Les dessins percés de Marielle Degioanni nous invitent à regarder avec attention pour saisir leur finesse. Elle représente le végétal saisi comme objet précieux, de désir et dont on y attache des symboles. L’artiste cherche un absolu. Par leur caractère invisible, ses dessins tendent vers une énergie vitale, une rêverie, une contemplation qui mène vers une quête intime.

Marielle Degioanni, Sans titre, 18 x 26 cm, Perforations et aquarelle sur papier, 2019  Courtesy de l'artiste et Galerie Da-End
Marielle Degioanni, Sans titre, 18 x 26 cm, Perforations et aquarelle sur papier, 2019 Courtesy de l’artiste et Galerie Da-End

Les sculptures de Lucy Glendinning présentent une certaine étrangeté.

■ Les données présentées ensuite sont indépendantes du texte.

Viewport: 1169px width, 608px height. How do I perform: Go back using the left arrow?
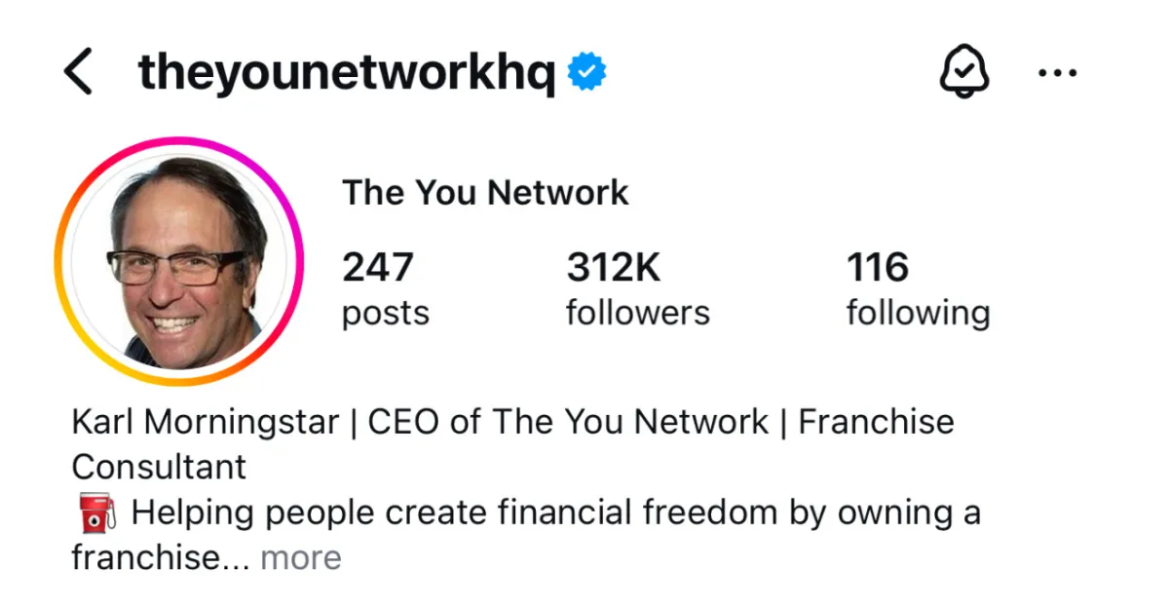point(78,73)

A l’aide des plumes et de cire, elle façonne des êtres en mutation. Elle interroge ainsi la transformation de l’être humain.

A l’étage, dans petite salle, telle une chambre, les sculptures d’animaux de Carolein Smit jouent sur l’ambivalence entre une maîtrise de la céramique et un certain humour. Celles-ci font écho aux toiles de Marcella Barcelo, des scènes à la fois baignées de couleurs douces et à la dramaturgie ambiguë.

Nieto fut invité à tisser du lien avec les œuvres exposées. Son installation fait écho à une muse qui n’a plus d’artiste. Un fantôme, par la technique du mapping, parasite alors l’exposition en se déplaçant et en traversant les œuvres. Son œuvre convoque un esprit qui se nourrit des autres pièces et nous conduit à le suivre.

La sculpture maigre et fragile de Nicolas Darrot évoque un télescope. Cette pièce suggère aussi un animal et renvoie au regard animiste que l’artiste a sur les objets.

Les œuvres nous amènent à penser à ce qu’il y a au-delà des images et des formes. Elles convoquent le vide, le manque, ce qu’on cherche à atteindre et ce qui surgit sans qu’on l’attende. Elles nous incitent à prêter attention aux matières pour songer à de potentielles métamorphoses.

Ainsi, la Galerie Da-end nous propose de modifier nos habitudes de spectateur pour mieux nous laisser transporter dans l’univers que contient chaque œuvre. Retrouver ce regard curieux, à la recherche du petit, de ce qui est caché, se laisser porter par un souffle d’étrangeté, telle est l’expérience que nous propose cette exposition.